From: Greg Kroah-Hartman <gregkh@linuxfoundation.org>
To: stable@vger.kernel.org
Cc: Greg Kroah-Hartman <gregkh@linuxfoundation.org>,
patches@lists.linux.dev,
Wei Yang <richard.weiyang@linux.alibaba.com>,
"Michael S. Tsirkin" <mst@redhat.com>,
Jason Wang <jasowang@redhat.com>,
Pankaj Gupta <pankaj.gupta.linux@gmail.com>,
Michal Hocko <mhocko@kernel.org>,
Oscar Salvador <osalvador@suse.de>,
Andrew Morton <akpm@linux-foundation.org>,
David Hildenbrand <david@redhat.com>,
Ma Wupeng <mawupeng1@huawei.com>
Subject: [PATCH 5.10 82/89] mm/memory_hotplug: extend offline_and_remove_memory() to handle more than one memory block
Date: Mon, 19 Jun 2023 12:31:10 +0200 [thread overview]
Message-ID: <20230619102142.020097694@linuxfoundation.org> (raw)
In-Reply-To: <20230619102138.279161276@linuxfoundation.org>
From: David Hildenbrand <david@redhat.com>
commit 8dc4bb58a146655eb057247d7c9d19e73928715b upstream.
virtio-mem soon wants to use offline_and_remove_memory() memory that
exceeds a single Linux memory block (memory_block_size_bytes()). Let's
remove that restriction.
Let's remember the old state and try to restore that if anything goes
wrong. While re-onlining can, in general, fail, it's highly unlikely to
happen (usually only when a notifier fails to allocate memory, and these
are rather rare).
This will be used by virtio-mem to offline+remove memory ranges that are
bigger than a single memory block - for example, with a device block
size of 1 GiB (e.g., gigantic pages in the hypervisor) and a Linux memory
block size of 128MB.
While we could compress the state into 2 bit, using 8 bit is much
easier.
This handling is similar, but different to acpi_scan_try_to_offline():
a) We don't try to offline twice.
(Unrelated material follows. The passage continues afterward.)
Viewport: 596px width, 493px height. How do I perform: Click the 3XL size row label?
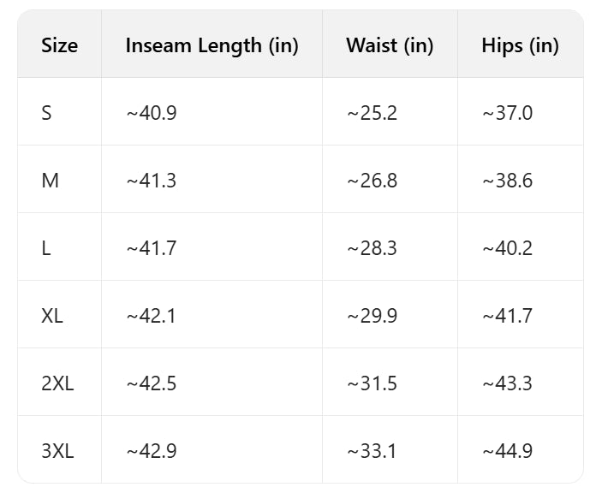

I am not sure if this CONFIG_MEMCG
optimization is still relevant - it should only apply to ZONE_NORMAL
(where we have no guarantees). If relevant, we can always add it.
b) acpi_scan_try_to_offline() simply onlines all memory in case
something goes wrong. It doesn't restore previous online type. Let's do
that, so we won't overwrite what e.g., user space configured.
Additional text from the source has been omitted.